◆ **Exercise objective**
Report each line from the records where the string "Expand" turns up.
#####
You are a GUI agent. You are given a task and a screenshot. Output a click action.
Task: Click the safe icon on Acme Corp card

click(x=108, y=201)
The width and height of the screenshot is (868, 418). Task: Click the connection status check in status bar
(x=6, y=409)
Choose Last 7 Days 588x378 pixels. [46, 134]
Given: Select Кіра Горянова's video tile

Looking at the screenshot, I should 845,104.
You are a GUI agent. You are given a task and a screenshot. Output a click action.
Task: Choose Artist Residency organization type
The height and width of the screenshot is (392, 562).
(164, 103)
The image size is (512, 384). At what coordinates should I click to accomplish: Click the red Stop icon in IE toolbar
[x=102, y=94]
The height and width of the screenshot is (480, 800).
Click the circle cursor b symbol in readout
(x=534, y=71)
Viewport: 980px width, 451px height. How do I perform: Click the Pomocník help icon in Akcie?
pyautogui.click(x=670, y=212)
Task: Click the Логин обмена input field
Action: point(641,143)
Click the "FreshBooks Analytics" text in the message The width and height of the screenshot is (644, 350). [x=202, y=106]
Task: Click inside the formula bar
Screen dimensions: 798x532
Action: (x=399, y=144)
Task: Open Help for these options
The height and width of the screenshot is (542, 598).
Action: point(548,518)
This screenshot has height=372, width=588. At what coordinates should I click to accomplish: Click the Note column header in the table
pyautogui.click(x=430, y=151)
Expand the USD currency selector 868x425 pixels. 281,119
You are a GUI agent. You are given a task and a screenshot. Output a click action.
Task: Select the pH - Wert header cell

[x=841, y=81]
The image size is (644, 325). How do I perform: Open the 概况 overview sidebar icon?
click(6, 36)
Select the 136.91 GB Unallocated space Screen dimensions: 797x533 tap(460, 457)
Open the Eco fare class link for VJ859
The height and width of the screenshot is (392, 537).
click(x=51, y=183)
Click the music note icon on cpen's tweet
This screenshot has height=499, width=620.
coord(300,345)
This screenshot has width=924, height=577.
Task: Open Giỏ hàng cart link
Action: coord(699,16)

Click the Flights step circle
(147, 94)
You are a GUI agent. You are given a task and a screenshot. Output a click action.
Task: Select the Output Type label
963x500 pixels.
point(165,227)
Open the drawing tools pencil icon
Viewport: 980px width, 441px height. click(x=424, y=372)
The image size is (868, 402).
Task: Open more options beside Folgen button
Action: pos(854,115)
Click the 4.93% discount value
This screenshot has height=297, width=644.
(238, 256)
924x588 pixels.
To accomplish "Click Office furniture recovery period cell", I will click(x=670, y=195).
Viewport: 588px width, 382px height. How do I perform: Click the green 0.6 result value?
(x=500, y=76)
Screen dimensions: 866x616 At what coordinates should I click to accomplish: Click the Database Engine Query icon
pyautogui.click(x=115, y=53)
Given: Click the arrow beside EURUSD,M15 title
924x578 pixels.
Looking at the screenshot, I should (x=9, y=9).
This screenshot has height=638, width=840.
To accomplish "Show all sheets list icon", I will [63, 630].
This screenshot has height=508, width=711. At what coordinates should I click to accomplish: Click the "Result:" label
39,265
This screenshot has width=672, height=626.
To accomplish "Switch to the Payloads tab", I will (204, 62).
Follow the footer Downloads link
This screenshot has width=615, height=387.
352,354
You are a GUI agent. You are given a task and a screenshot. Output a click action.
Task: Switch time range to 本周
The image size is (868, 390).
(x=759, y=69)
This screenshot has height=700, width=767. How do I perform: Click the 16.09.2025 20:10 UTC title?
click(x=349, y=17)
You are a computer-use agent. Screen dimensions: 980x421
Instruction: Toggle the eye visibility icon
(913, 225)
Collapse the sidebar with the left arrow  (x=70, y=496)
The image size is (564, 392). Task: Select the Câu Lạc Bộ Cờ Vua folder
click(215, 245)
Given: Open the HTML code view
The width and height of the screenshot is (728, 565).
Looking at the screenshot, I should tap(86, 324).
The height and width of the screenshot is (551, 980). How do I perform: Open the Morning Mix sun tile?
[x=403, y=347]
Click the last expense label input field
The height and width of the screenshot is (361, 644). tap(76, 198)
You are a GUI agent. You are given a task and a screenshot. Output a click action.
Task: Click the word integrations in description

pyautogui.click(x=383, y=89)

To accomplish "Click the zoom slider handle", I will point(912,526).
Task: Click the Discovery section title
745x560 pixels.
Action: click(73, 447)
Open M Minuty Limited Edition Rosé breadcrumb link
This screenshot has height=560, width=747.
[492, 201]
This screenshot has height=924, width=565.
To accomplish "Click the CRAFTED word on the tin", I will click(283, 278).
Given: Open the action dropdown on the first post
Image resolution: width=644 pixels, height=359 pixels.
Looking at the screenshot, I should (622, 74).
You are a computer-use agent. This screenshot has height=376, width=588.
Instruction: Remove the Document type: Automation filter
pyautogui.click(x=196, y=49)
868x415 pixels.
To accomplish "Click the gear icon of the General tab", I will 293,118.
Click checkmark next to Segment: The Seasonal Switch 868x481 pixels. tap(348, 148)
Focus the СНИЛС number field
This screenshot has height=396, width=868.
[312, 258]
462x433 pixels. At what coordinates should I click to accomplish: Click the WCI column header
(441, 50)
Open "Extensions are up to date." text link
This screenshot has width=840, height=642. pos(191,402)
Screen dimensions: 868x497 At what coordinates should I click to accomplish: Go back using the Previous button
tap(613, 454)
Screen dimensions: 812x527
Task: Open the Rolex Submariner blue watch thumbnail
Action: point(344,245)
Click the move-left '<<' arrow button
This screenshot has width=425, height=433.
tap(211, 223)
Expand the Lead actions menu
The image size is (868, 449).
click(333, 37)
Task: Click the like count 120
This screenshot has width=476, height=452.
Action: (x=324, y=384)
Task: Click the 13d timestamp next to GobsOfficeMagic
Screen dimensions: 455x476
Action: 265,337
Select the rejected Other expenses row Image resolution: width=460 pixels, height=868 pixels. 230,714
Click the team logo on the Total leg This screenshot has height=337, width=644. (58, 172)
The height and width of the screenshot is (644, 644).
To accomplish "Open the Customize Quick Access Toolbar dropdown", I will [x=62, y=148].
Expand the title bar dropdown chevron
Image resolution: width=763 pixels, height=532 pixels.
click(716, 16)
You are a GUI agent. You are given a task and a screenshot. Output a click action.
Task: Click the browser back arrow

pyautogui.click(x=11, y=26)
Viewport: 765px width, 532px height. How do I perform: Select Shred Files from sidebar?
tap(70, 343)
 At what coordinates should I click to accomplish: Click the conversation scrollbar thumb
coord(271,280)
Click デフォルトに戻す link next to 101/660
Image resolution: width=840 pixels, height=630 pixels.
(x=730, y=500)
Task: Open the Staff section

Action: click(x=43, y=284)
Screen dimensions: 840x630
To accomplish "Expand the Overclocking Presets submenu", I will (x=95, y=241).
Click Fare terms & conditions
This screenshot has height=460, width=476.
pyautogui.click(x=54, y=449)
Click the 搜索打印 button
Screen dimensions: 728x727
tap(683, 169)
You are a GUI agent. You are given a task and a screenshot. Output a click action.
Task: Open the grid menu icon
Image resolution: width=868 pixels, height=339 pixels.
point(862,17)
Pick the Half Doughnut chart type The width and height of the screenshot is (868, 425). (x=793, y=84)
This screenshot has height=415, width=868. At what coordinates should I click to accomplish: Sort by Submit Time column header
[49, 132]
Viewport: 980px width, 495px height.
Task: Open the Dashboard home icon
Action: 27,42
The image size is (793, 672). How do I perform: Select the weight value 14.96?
#####
◆ **Reply to the task**
Expand the USD currency selector 868x425 pixels. 281,119
Expand the Lead actions menu
Expand the title bar dropdown chevron
To accomplish "Expand the Overclocking Presets submenu", I will (x=95, y=241).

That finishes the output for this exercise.